● Objectives:
(a) Summarize the passage on debt and taxation in two sentences.
(b) Resize the listing below by reproducing every line of it, requests included, with each coordinate in the answers multiplied by 0.25 and rounded to whole numbers, halves rounded up. Leave the pictures out of your reproduction.

● Document passage:

start

We must not let our rulers load us with perpetual debt. We must make our election between economy and liberty or profusion and servitude. If we run into such debt, as that we must be taxed in our meat and in our drink, in our necessaries and our comforts, in our labors and our amusements, for our calling and our creeds...[we will] have no time to think, no means of calling our miss-managers to account but be glad to obtain subsistence by hiring ourselves to rivet their chains on the necks of our fellow-sufferers... And this is the tendency of all human governments. A departure from principle in one instance becomes a precedent for[ another]... till the bulk of society is reduced to be mere automatons of misery... And the fore-horse of this frightful team is public debt. Taxation follows that, and in its train wretchedness and oppression. -Thomas Jefferson

Bitter Thorn |

Hey, let's do Thomas Jefferson.
"Another means of silently lessening the inequality of property is to exempt all from taxation below a certain point, and to tax the higher portions or property in geometrical progression as they rise. Whenever there are in any country uncultivated lands and unemployed poor, it is clear that the laws of property have been so far extended as to violate natural right."

end

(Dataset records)
start

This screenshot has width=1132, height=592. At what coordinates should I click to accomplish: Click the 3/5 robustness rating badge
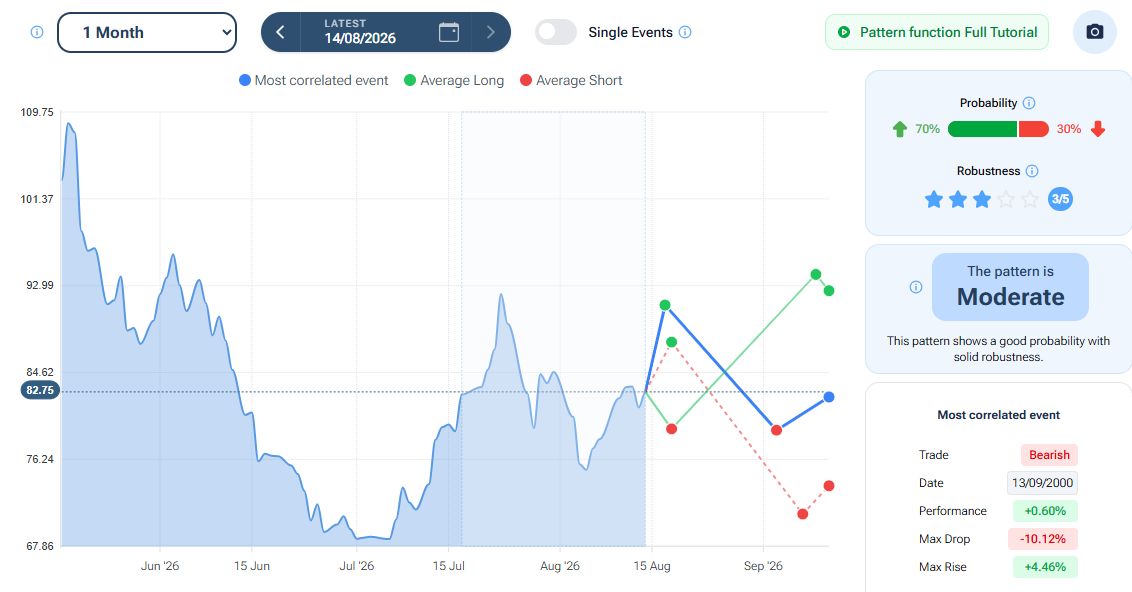point(1060,199)
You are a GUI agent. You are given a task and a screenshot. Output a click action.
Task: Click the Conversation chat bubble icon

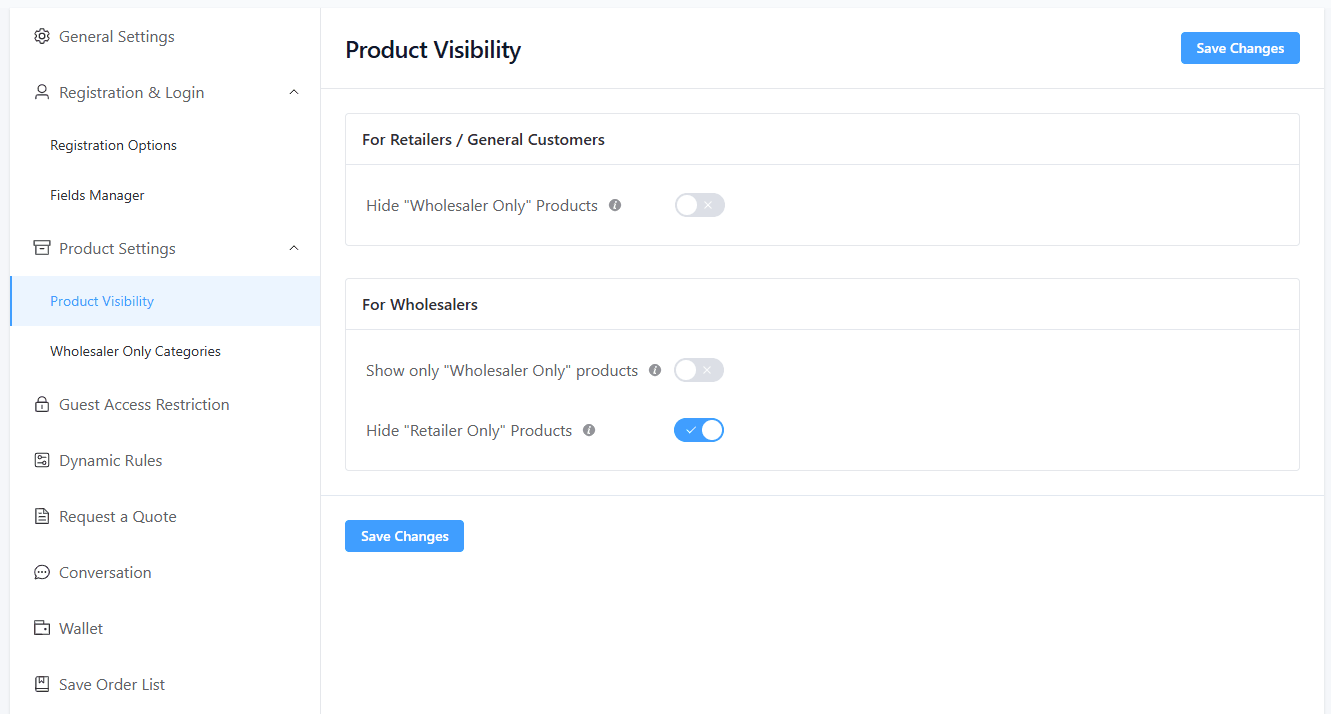(42, 573)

end

● Results of the tasks:
(a) The passage quotes Thomas Jefferson warning that rulers must not load the people with perpetual debt, because taxation of their necessities and comforts would leave them no means of calling their mismanagers to account, and he names public debt as the fore-horse that taxation, wretchedness and oppression follow. A second Jefferson quotation proposes exempting everyone below a certain point from taxation and taxing higher portions of property in geometrical progression as they rise.

(b)
This screenshot has width=1132, height=592. At what coordinates should I click to accomplish: Click the 3/5 robustness rating badge
point(265,50)
You are a GUI agent. You are given a task and a screenshot. Output a click action.
Task: Click the Conversation chat bubble icon

(11, 143)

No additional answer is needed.